Our little company has reached what The Consultant calls an "Inflection Point." That is, five years in, we're faced with a unique choice:
Get much bigger. Or get much more exclusive. In other words, to be sustainable for the next five years, our 'out' has to generate much more 'in.' Decrease the 'out,' or increase the 'in,' or fade away like the rest.
Three weeks ago, a local "Personal Trainer" deleted his facebook profile, locked his doors in the dark, and left town. He'd been in business for a year; had sold some very cheap long-term packages; had a hundred 'friends' on facebook. He left with a lot of unfulfilled packages, and a LOT of angry customers. That's dirty, no doubt, but I don't believe that he started out with the intention to deceive anyone. Rather, he simply couldn't survive without new cash flow, and he couldn't attract enough new clientele to keep the lights on while he fulfilled his promise to his startup clients.
At the other end of the spectrum, a local 'gym' (bankrupt three years now,) started with a massive influx of cash - nearly $300,000, by their own reporting. They lasted eleven months; investors simply couldn't realize a return quickly enough, and they fled.
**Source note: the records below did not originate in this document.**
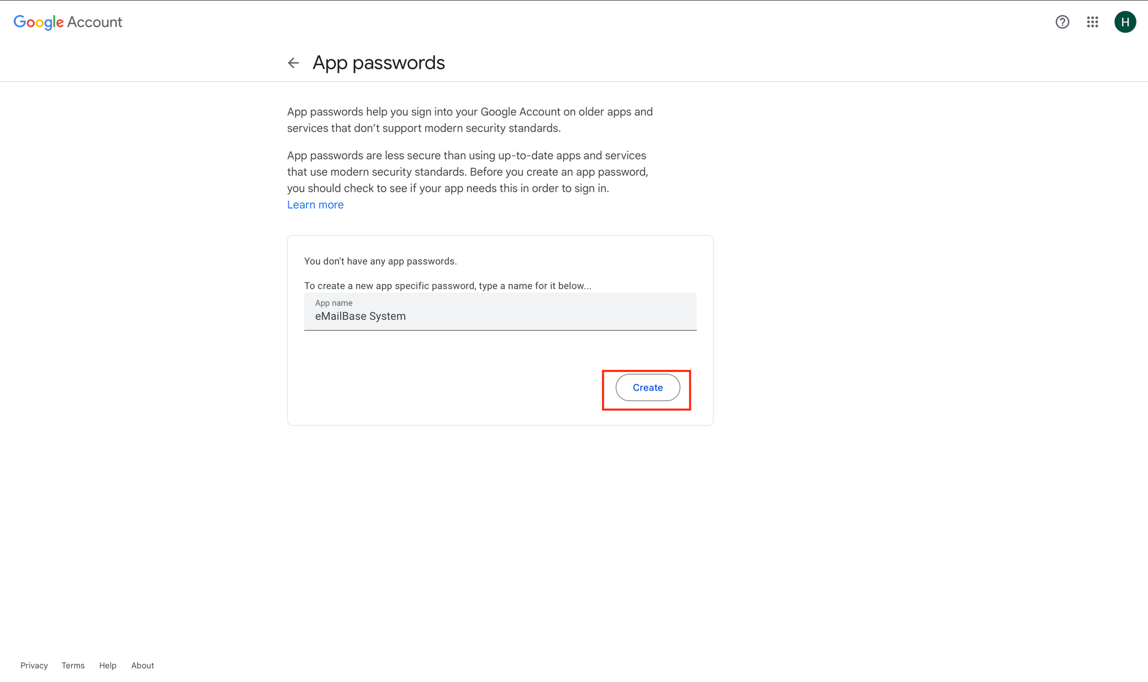Viewport: 1148px width, 682px height.
Task: Click the first paragraph describing App passwords
Action: click(470, 120)
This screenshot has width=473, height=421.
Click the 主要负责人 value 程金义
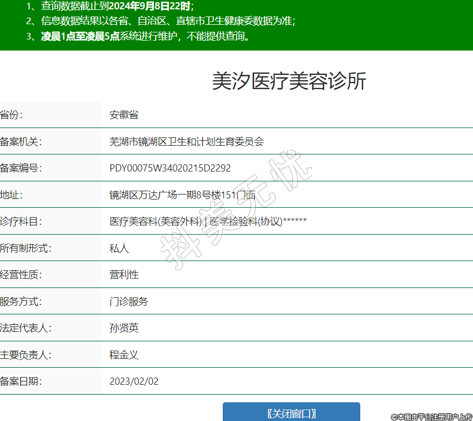[x=124, y=355]
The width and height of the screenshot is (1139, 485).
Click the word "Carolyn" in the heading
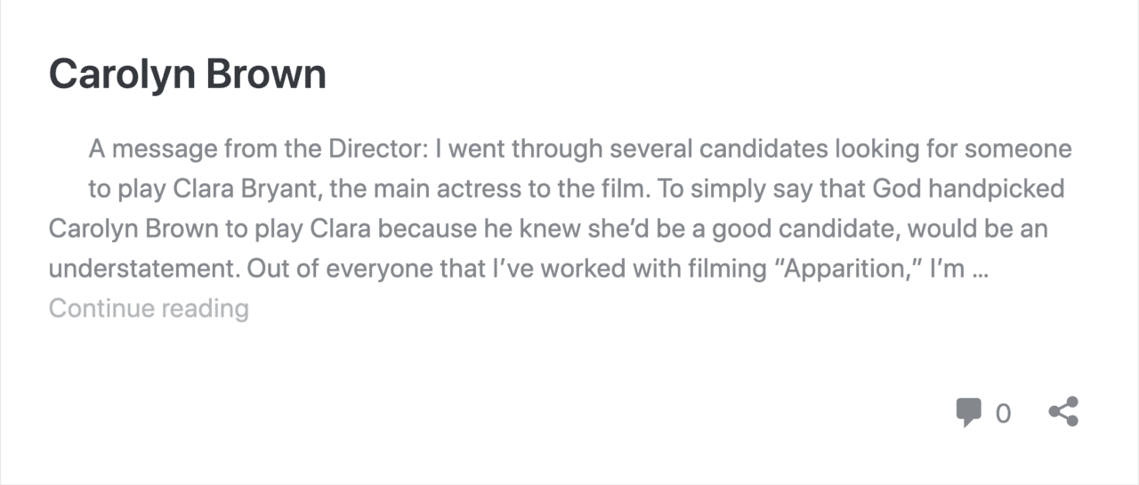coord(122,75)
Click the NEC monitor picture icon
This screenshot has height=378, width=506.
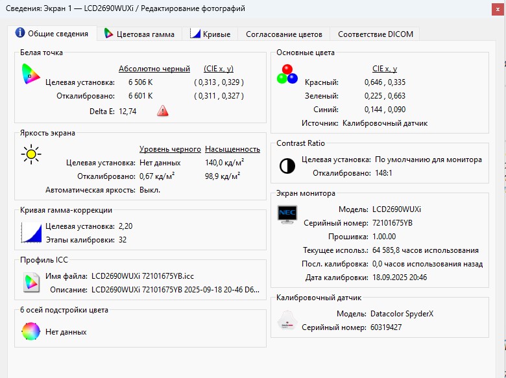point(286,215)
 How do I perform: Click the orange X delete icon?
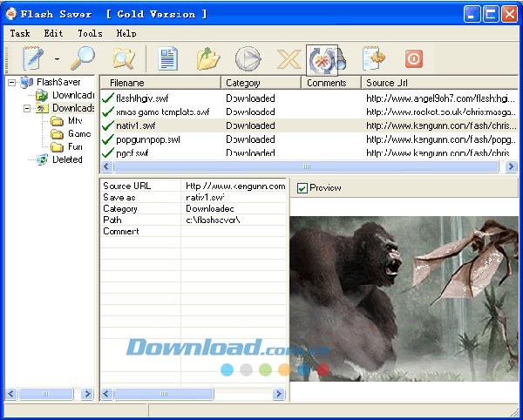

This time, they left a note to their members with a dead-end email address.....
"What's your best lift?" said The Consultant, who maybe hasn't seen a deadlift bar in awhile. "Well, I had a 520 in a Prison PL meet a few years ago...." I said, anticipating the usual reaction that a 500+ lift gets from "the Public."
I was learning that The Consultant was not the usual:
"Well, get ready for the hard stuff."
He's right. Change is hard. Risk is hard. Math and organization and being a boss is hard. It's much, much easier to show up at 5am, for twenty years, to mop the floor and stress about your chequing account.
bigger or more exclusive, that's a tough one. Not even sure what questions to ask to help make it clear.